Suena el teléfono, justo la excusa que Pedro necesitaba para levantarse definitivamente de la mesa y salir del campo de batalla sin ser perseguido.

– ¿Sí?

– ¡Hola? ¿Quién sos ahí?

– Yo soy Pedro. ¿Con quién hablo?

Ché, Pedrito. Soy tu tío Caaarlos.

– Hombre, tío, ¡qué sorpresa!

Esteee… acabo de shegar. Estoy en Madrid, y mañana mismo voy para el pueeeblo. Desile a tu mamá que se ponga, sha verás vos que contenta se pooone.

– ¡Mamáaaa! ¡Al teléfono!

Carlos, el hermano mayor de Angustias, su único hermano, que con diecisiete años se había ido para la Argentina a buscarse la vida. Vida que en el ‘44 se hacía harto dura en su tierra, sobre todo siendo rojo y bocazas, dos aspectos incompatibles en aquellos tiempos, y que, con toda seguridad, darían con sus huesos en una de las lúgubres cárceles franquistas.

Pedro había conocido a su tío Carlos hacía ya cinco años, cuando éste había venido desde Buenos Aires para solucionar unos pequeños problemas que habían surgido con la herencia de un pariente que había dejado unas fincas para dividir entre dieciséis primos. Guardaba una grata impresión de aquella visita. Le caía bien aquel señor tan parlanchín que no cesaba de meterse sanamente con su madre, lo que, debido a la extrema susceptibilidad de su madre, casi siempre derivaba hacia discusiones un poco subidas de tono.

– Aurelio, mañana llega mi hermano Carlos.

– ¡Joder! El que nos faltaba ahora. Eramos pocos y la abuela en cinta. ¡No te jode!

– Bueno, bueno, ya sabes cómo es. Sólo va a estar unos días, así que vamos a llevarnos todos bien, que no quiero yo disgustos, que luego ya sabes cómo me atacán al corazón ¿De acuerdo? Además, es mi hermano, por mucho que nos pese.

Pedro consideraba la venida del tío Carlos como la inminente llegada de tropas aliadas. No era difícil comprobar que no todo fluía relajadamente entre sus padres y su tío. La situación se presentaba muy, pero que muy interesante.
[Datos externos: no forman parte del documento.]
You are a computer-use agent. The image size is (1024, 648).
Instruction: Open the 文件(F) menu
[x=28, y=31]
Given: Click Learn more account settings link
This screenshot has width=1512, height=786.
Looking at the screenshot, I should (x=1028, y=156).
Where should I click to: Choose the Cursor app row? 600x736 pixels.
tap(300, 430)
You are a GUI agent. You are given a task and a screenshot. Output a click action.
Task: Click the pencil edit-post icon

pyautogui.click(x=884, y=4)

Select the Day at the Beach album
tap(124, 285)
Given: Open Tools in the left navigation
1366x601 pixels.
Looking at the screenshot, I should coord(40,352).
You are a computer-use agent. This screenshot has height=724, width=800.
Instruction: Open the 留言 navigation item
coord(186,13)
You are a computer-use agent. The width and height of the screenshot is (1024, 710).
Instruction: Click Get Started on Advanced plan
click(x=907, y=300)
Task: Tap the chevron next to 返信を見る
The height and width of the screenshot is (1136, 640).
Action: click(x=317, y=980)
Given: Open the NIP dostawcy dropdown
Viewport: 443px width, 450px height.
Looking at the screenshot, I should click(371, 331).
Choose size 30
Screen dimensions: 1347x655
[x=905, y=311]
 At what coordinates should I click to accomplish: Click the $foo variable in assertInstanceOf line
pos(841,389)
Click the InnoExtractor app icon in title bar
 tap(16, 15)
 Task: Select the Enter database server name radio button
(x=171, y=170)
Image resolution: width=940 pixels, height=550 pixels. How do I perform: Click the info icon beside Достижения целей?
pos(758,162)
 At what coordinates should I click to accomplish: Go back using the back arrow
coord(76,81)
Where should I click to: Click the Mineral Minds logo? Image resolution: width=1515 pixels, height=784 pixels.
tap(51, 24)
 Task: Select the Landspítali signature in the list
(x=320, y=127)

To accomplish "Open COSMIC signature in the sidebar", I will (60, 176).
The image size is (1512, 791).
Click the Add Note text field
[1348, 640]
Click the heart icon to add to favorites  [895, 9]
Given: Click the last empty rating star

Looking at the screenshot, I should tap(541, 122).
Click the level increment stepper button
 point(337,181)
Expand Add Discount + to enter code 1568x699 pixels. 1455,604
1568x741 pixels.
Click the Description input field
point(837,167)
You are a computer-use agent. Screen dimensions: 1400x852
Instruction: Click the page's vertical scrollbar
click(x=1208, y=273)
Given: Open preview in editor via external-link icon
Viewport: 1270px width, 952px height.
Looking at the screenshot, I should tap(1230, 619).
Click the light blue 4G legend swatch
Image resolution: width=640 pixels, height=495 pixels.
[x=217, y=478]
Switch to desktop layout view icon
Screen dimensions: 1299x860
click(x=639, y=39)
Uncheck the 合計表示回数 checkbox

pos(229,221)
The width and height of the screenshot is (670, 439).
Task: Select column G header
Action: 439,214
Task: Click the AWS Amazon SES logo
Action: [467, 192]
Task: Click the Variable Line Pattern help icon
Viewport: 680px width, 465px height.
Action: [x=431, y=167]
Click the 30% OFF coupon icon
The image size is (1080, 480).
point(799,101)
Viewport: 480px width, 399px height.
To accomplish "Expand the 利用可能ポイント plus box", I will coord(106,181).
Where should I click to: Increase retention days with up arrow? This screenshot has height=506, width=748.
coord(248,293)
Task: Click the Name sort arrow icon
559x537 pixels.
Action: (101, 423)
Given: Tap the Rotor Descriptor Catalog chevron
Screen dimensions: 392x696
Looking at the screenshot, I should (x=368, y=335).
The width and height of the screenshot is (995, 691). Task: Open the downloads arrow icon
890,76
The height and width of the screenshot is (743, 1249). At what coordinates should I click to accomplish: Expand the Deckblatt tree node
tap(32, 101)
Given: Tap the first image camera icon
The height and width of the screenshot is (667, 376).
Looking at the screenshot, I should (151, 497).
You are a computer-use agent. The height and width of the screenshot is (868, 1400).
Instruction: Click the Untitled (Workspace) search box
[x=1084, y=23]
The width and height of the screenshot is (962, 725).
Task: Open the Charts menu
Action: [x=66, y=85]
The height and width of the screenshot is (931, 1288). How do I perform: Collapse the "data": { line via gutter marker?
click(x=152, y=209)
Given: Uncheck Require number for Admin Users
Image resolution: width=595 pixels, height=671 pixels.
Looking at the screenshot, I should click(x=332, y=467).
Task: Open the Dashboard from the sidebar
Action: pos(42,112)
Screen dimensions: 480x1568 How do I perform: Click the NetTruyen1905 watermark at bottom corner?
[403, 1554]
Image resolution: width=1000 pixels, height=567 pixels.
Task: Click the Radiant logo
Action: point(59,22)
Apagó su cigarrillo, y se fue para clase sin poder evitar una gran sonrisa, tarareando feliz “The Cutter”, de Echo and the Bunnymen, “conquering myself, until I see another hurdle approaching. Say we can, say we will, not just another drop in the ocean.” (Conquistándome a mí mismo hasta que vea como se aproxima otra valla. Di que podemos, di que lo haremos, no – seremos – tan sólo otra gota más en el océano.)